During his last year at Wake Forest, Bell became a regular with the Program, showing up for discussion groups and regular events. After graduation in spring 2023, he wasn’t quite ready to leave. He became a Program fellow, which led to a conversation with Michael Lamb. “I will never forget the first meeting I had with Michael,” says Bell. “It genuinely changed my life.” Lamb, the Program’s executive director, encouraged Bell to do things that he aligned with. To live with the questions. To understand what it means to be whole. To begin to ask his own questions, instead of harping on the questions he felt others were pressing and asking of him.
The conversation guided him in his new role. Not long after students returned to campus that fall, Bell had a new idea to get them more connected, this time over food and conversation. Wednesday Night Dinners at Starling Hall soon became a space for students to gather and have meaningful conversation over a meal.

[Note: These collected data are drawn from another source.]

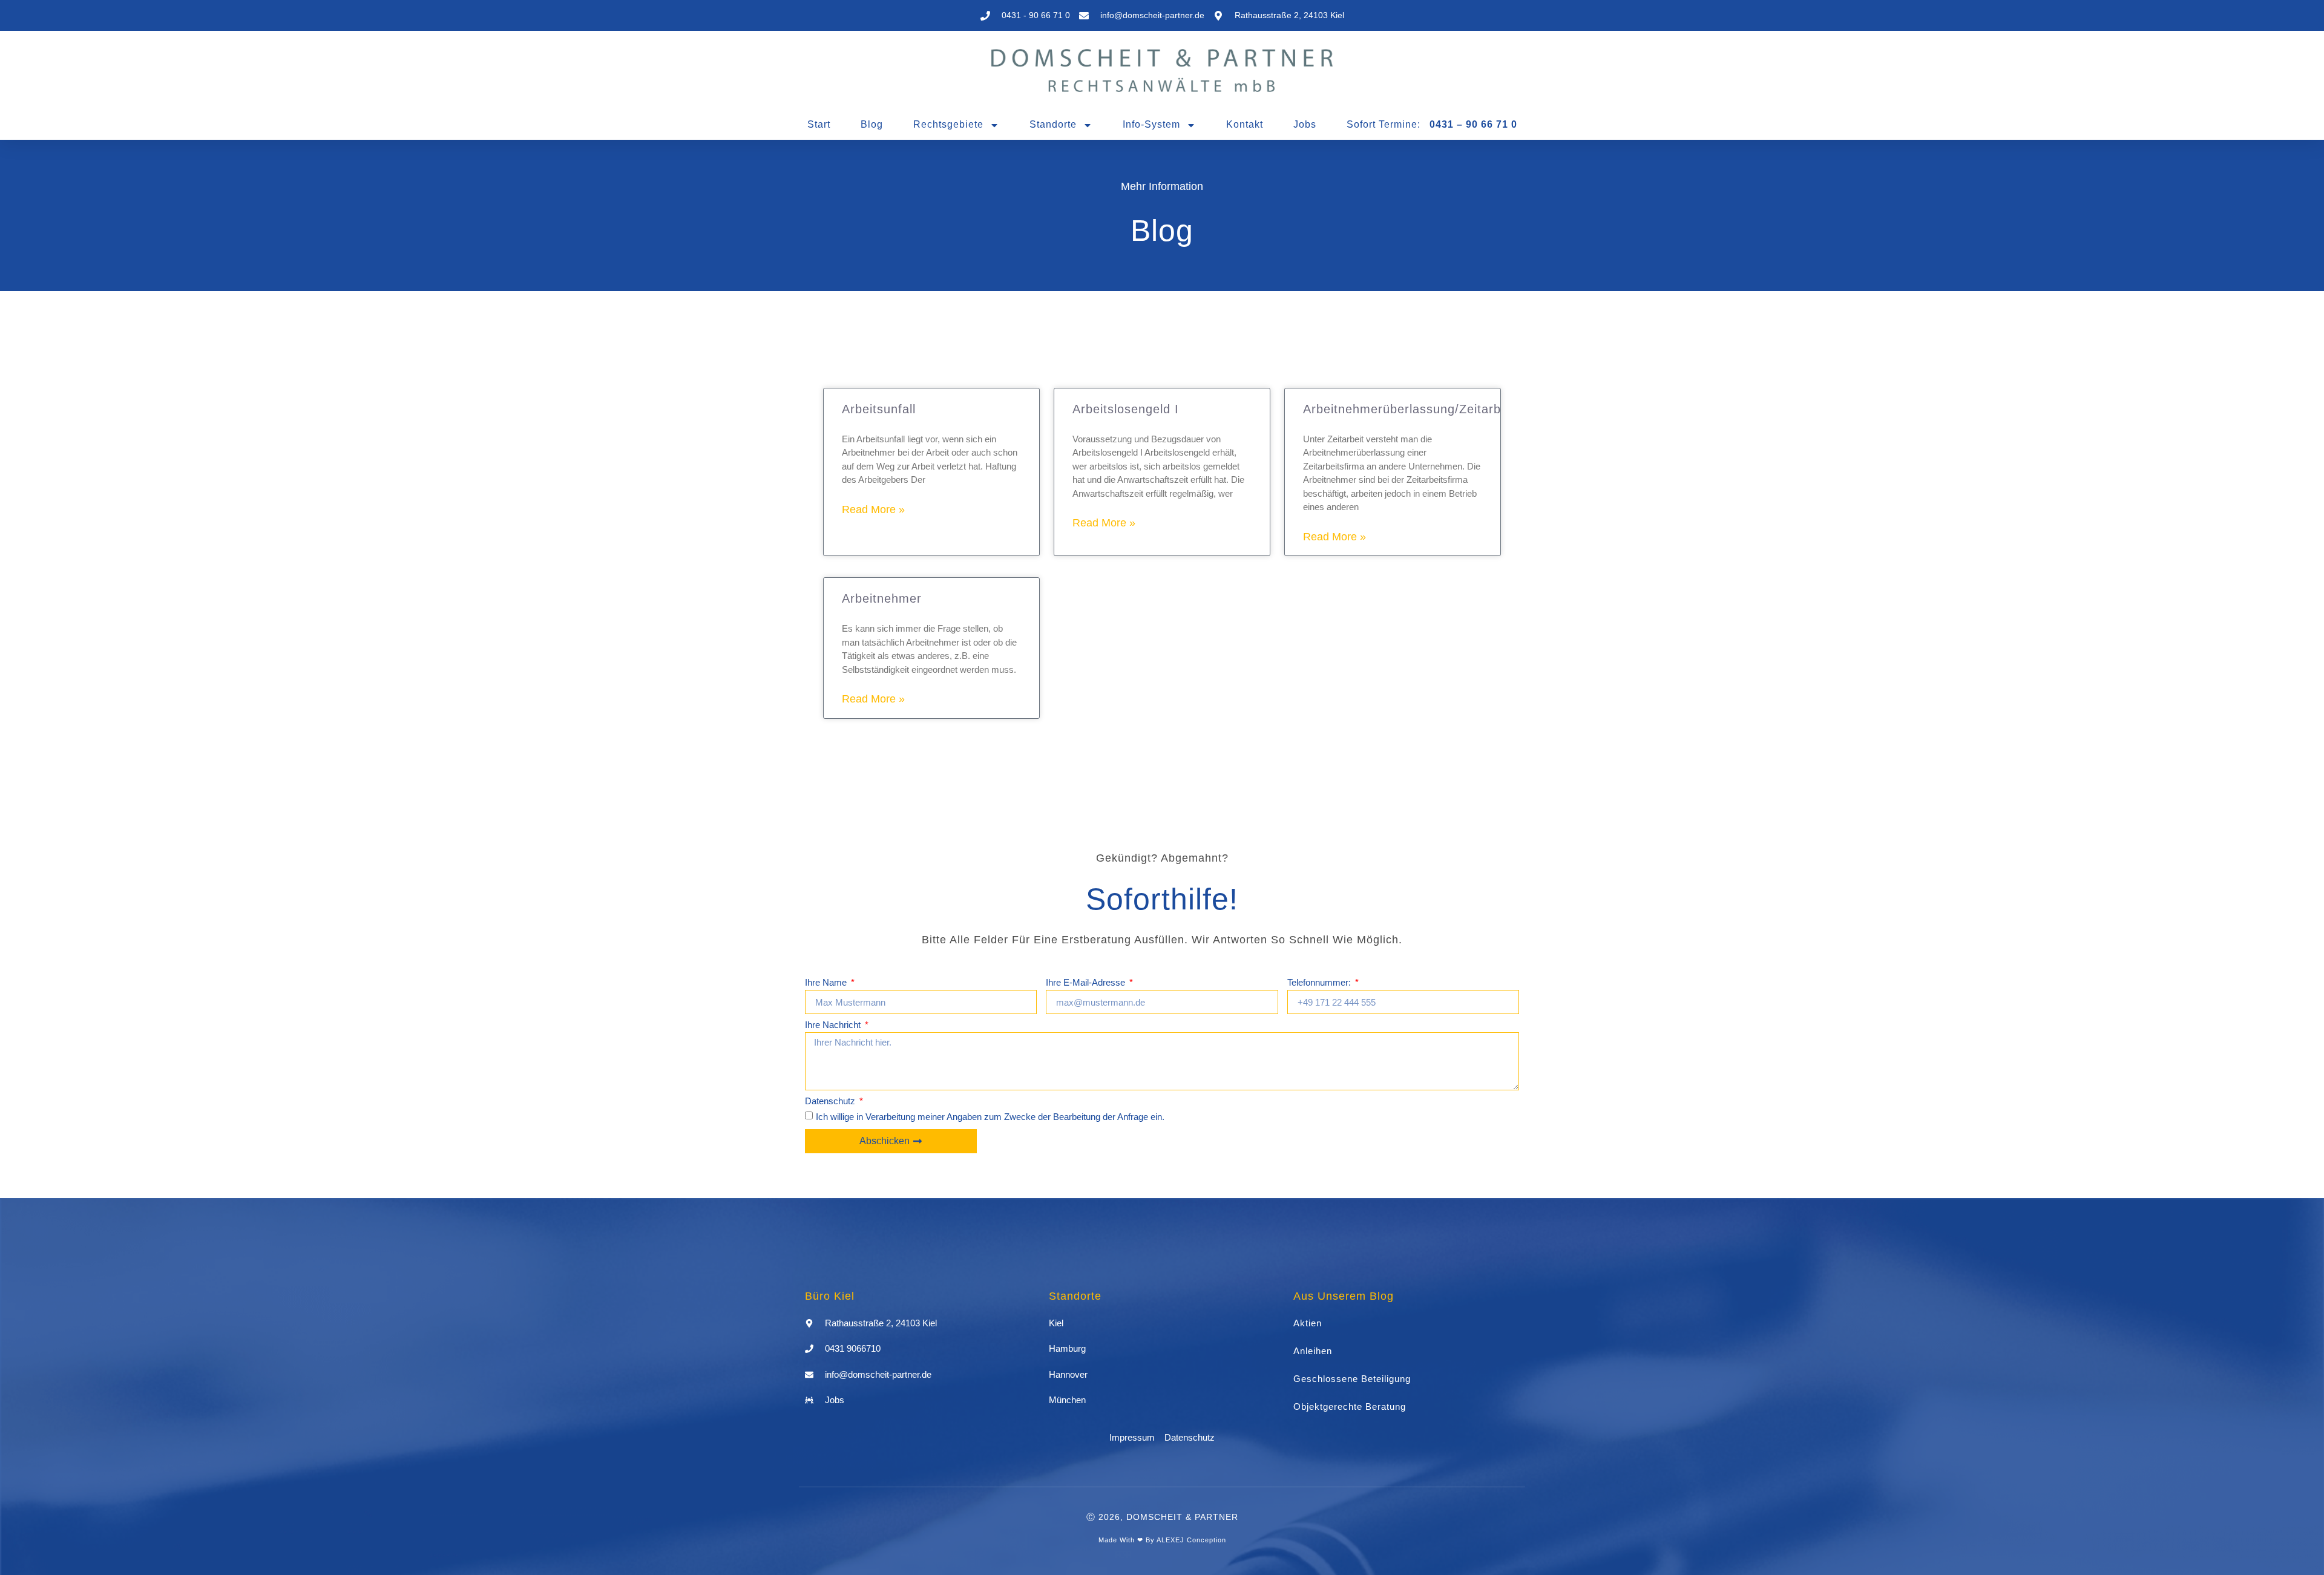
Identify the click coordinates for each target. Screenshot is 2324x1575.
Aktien (1307, 1323)
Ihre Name (827, 982)
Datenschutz (831, 1101)
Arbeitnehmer (882, 598)
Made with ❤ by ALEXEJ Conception (1162, 1540)
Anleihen (1312, 1351)
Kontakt (1244, 124)
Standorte (1053, 124)
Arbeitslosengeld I (1125, 409)
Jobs (1304, 124)
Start (818, 124)
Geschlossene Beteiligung (1352, 1379)
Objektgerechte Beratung (1349, 1406)
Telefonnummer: (1320, 982)
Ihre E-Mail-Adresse (1087, 982)
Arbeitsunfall (879, 409)
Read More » (873, 509)
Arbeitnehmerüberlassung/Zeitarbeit (1409, 409)
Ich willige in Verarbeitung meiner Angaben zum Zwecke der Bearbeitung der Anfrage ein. (990, 1117)
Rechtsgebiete (948, 124)
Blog (872, 124)
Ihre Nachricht (834, 1025)
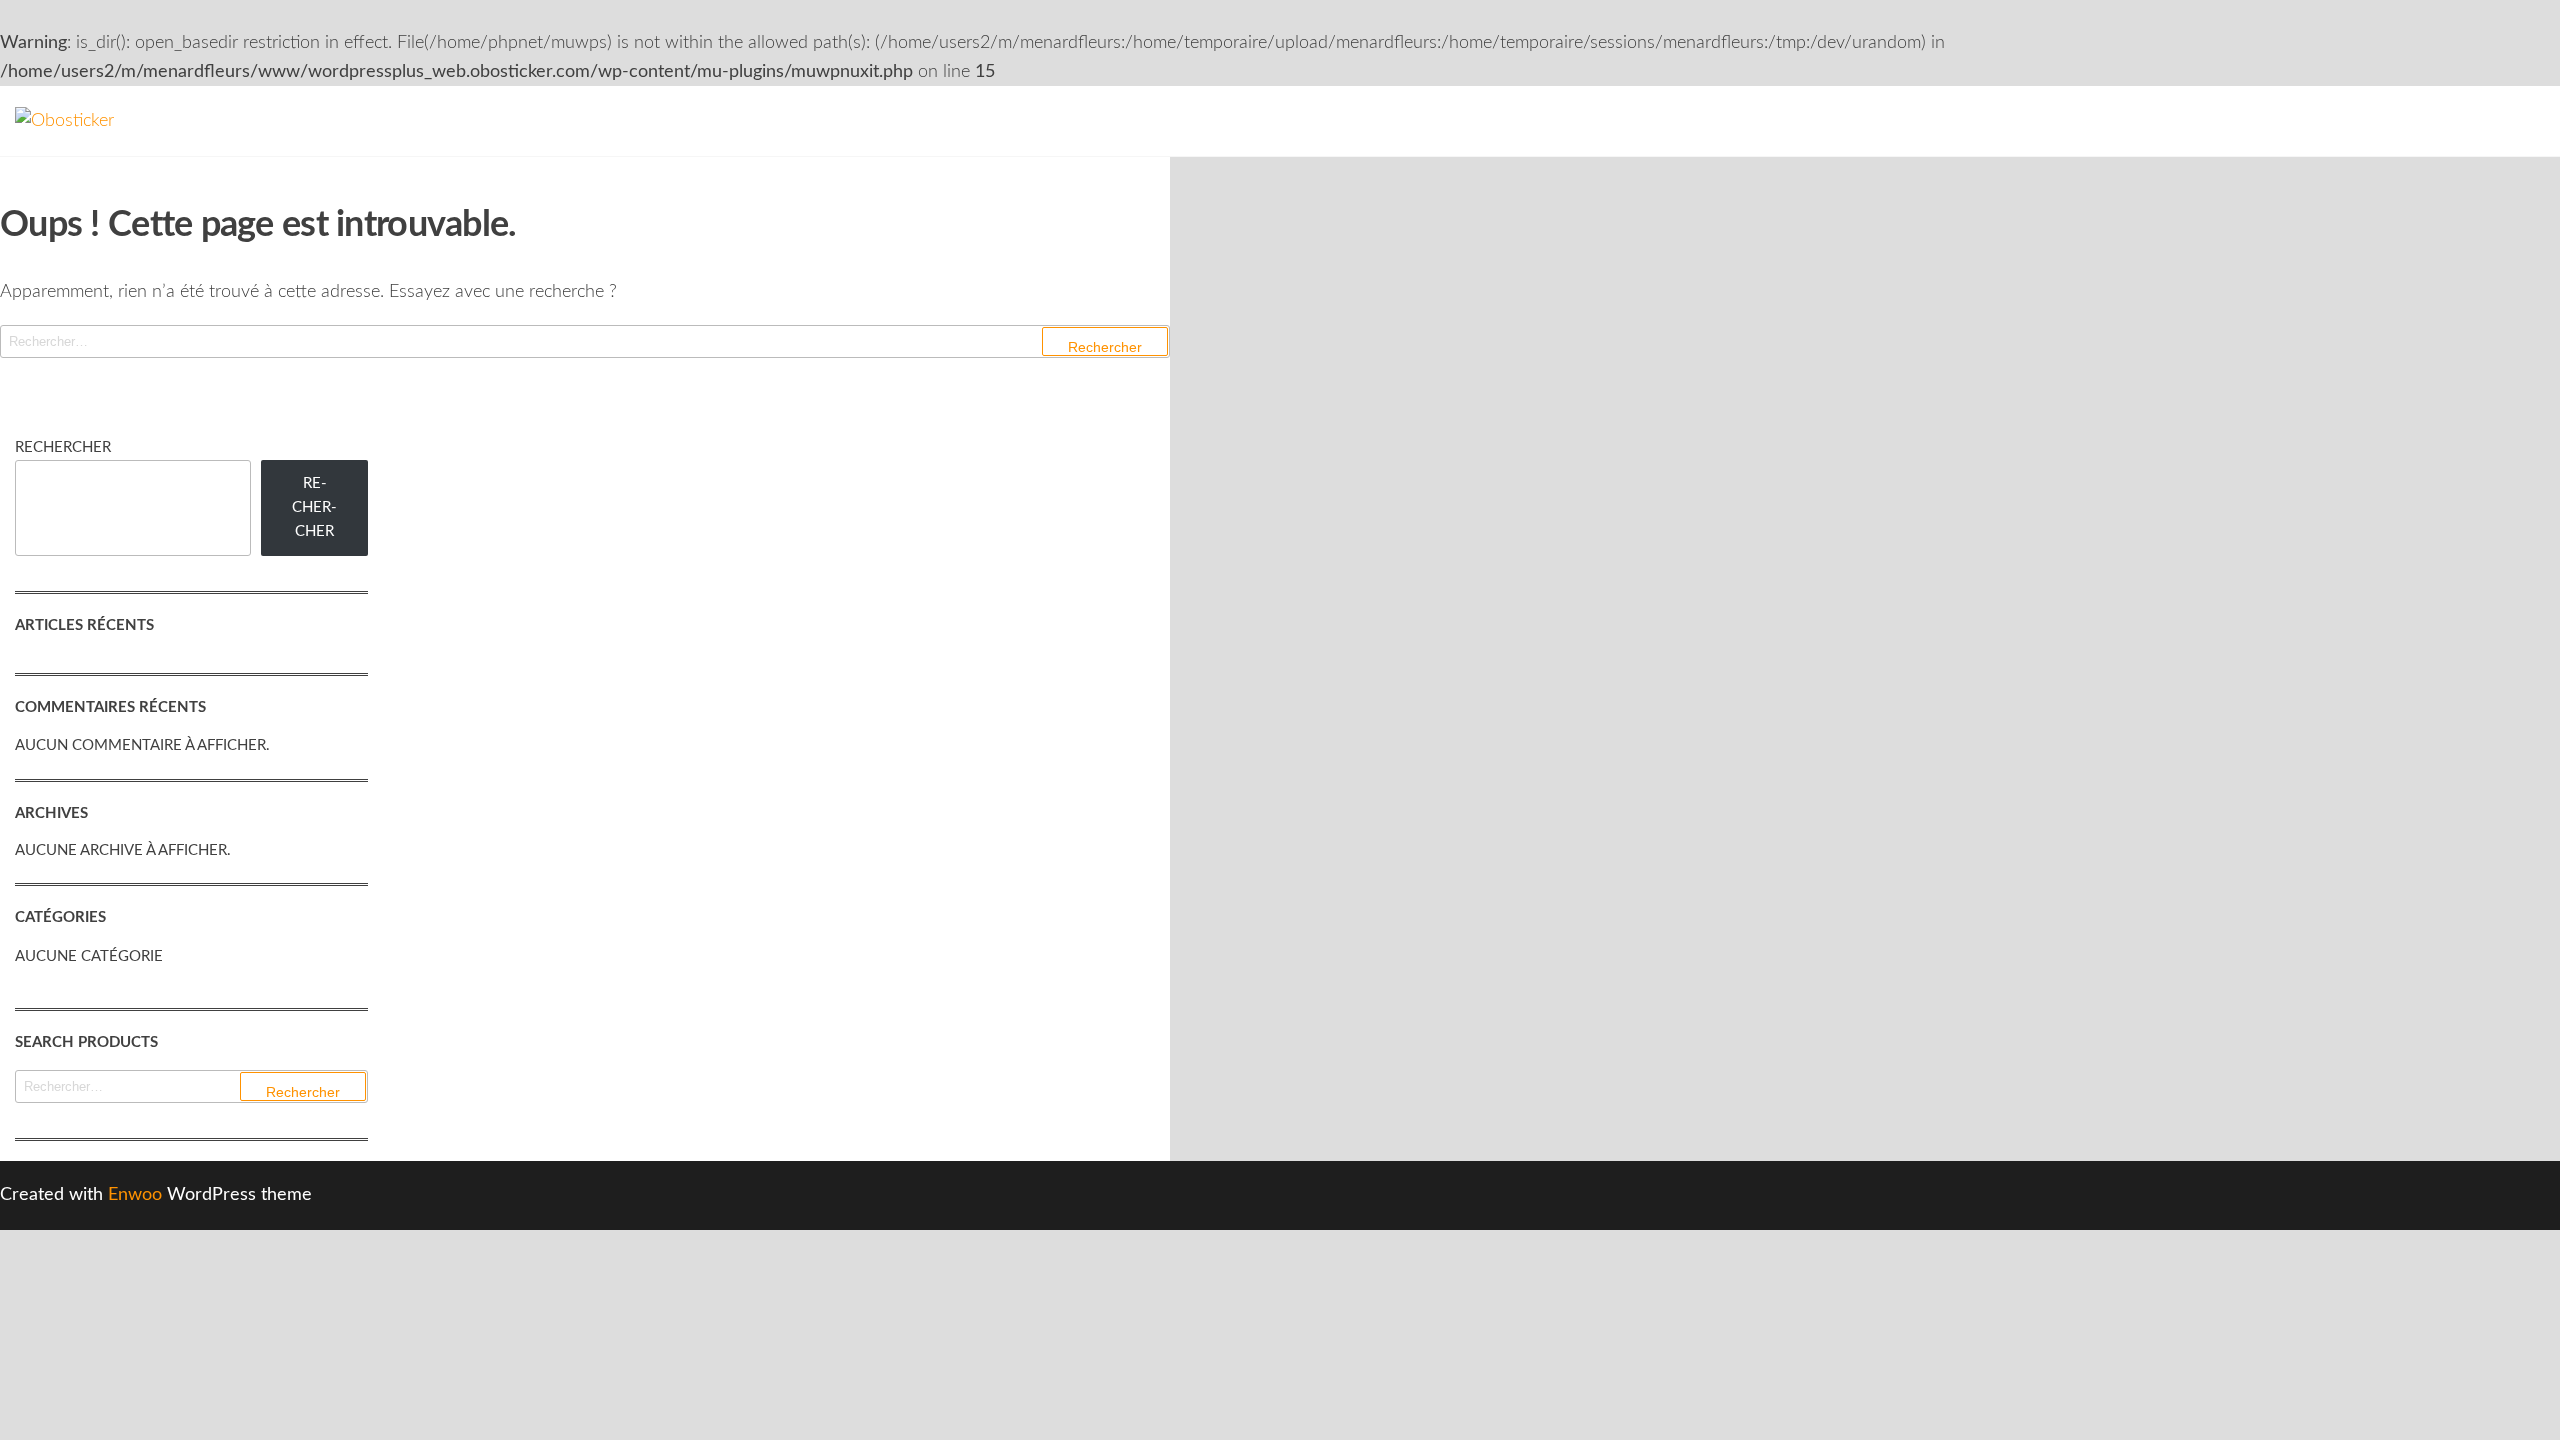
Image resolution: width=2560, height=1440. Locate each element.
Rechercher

The topic of the last dinner for 2024? Love. After the students discuss five open-ended questions with the person next to them, they come back together to reflect as a group. Bell tells the group that they show the same love to themselves like they would show for others. He wants to start conversations that keep going. “I think leaving students with questions and allowing their own autonomous minds to try and assess those, either consciously or unconsciously in their own spaces, is much better than trying to deliver a message and give a statement by the end,” he says.
After his fellowship ended, Bell continued his work as a Program Coordinator, and helped to rethink what it means to be a student ambassador, creating a workbook with Assistant Director of Programming Jazz Logan. He’s also helped to increase the Program’s visibility on campus and online, often thinking of ideas that might help explain character through social media. “His natural ability to connect with students and make them feel comfortable has meant that we’ve been able to really broaden our reach into the student population,” says Phelps.
Bell’s time as a staff member with the Program will come to an end this year, but he’s not going far. He’ll attend the Wake Forest University School of Medicine in July 2025. He knows there are new challenges ahead, but he’s looking forward to a life of service, learning, and new connections. “It’s just about remembering that when failure happens it’s okay, and the only way you can really do that is seeing the bigger picture or the bigger story,” he says. “And I’ve learned that story. I have learned who I am here at Wake.”